Membership spans universities, colleges, polytechnics, and private career colleges including George Brown College, Fanshawe College, Sheridan College, SAIT, and Humber College. The accreditation program evaluates program design, employer supervision, student assessment, and compliance with ethical and labour standards referenced in statutes such as Canada Labour Code and provincial regulatory frameworks like Ontario Employment Standards Act. Accredited programs include engineering co-op streams at McGill University, business co-op at Western University, and applied science placements at Conestoga College. Peer review panels comprise experts from institutions such as Mount Allison University, Brock University, and Laurentian University.
The association sponsors research on employability outcomes, equity in placements, and learning assessment techniques in partnership with research centres at University of Toronto’s Ontario Institute for Studies in Education, University of British Columbia’s career services, and think tanks such as C.D. Howe Institute and Public Policy Forum. Advocacy efforts engage federal departments including Innovation, Science and Economic Development Canada and provincial ministries to influence funding mechanisms, tax incentives, and labour mobility rules; submissions have cited analyses by OECD and labour market data from Statistics Canada. Policy briefs address topics intersecting with immigration policy from Immigration, Refugees and Citizenship Canada and apprenticeship standards overseen by Ontario College of Trades-type bodies.

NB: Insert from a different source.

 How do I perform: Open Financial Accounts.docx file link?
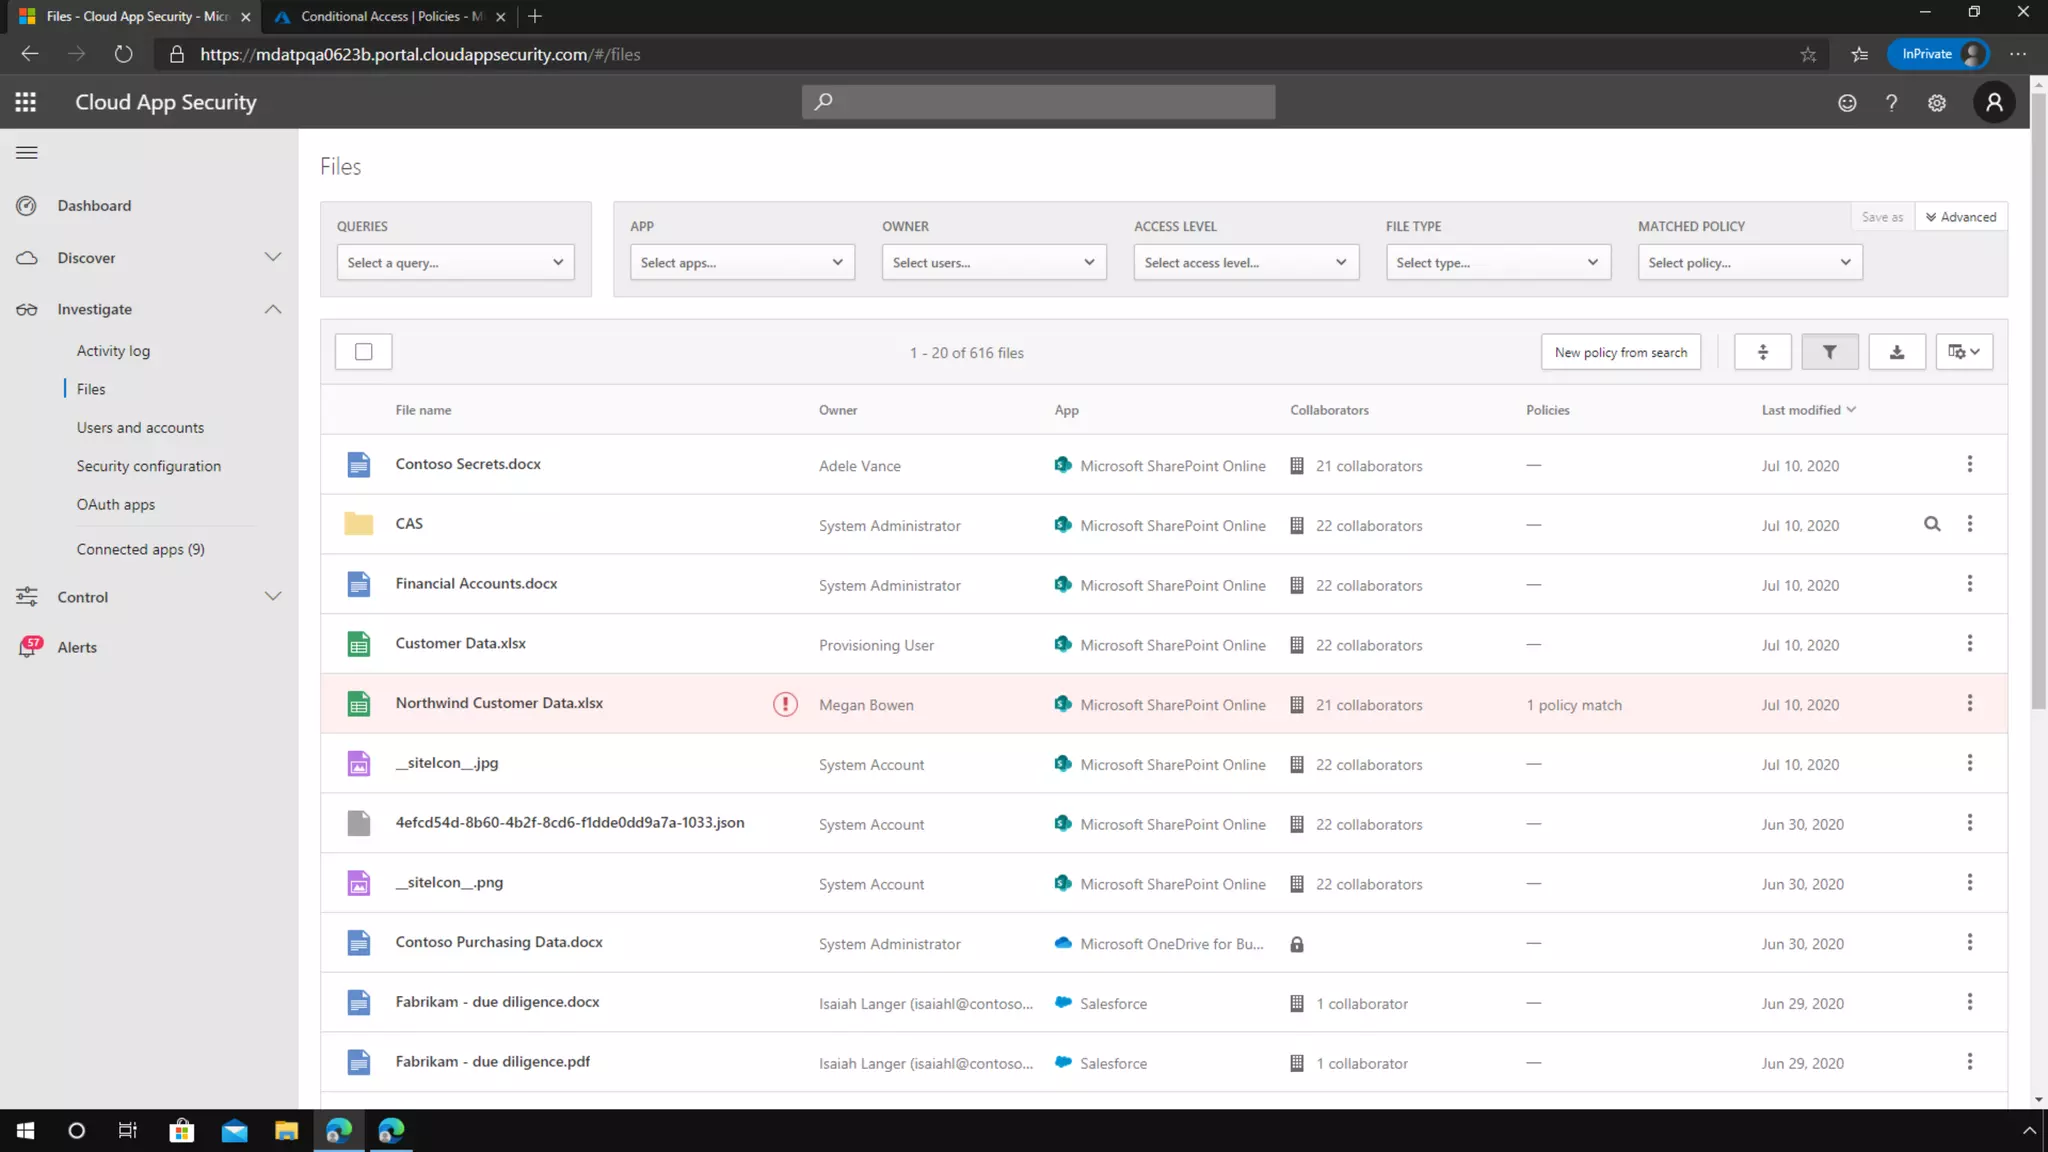click(x=476, y=584)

Strategic partnerships include employer consortia with firms like BlackBerry, Hydro-Québec, CGI Inc., and research collaborations with Mitacs, Natural Sciences and Engineering Research Council, and Social Sciences and Humanities Research Council. Institutional alliances extend to provincial post-secondary associations such as Colleges Ontario, BC Colleges, and national bodies including Universities Canada and Polytechnics Canada. Collaborative initiatives have produced employer directories, co-op-ready curricula endorsed by professional orders like Engineering Institute of Canada and recognition programs aligned with awards such as the Governor General's Academic Medal.
Impact measurement draws on placement counts, retention metrics, and graduate employment statistics benchmarked against datasets from Statistics Canada, longitudinal studies from Canadian Education and Research Institute for Counselling, and employer satisfaction surveys involving participants like TD, Scotiabank, and OpenText. Annual reports present indicators — placement volume, participant diversity, wage data — and highlight case studies from institutions such as University of Manitoba, Université de Sherbrooke, and Lambton College. Performance dashboards reference national workforce projections produced by Employment and Social Development Canada and international comparators from OECD to situate Canadian experiential learning outcomes.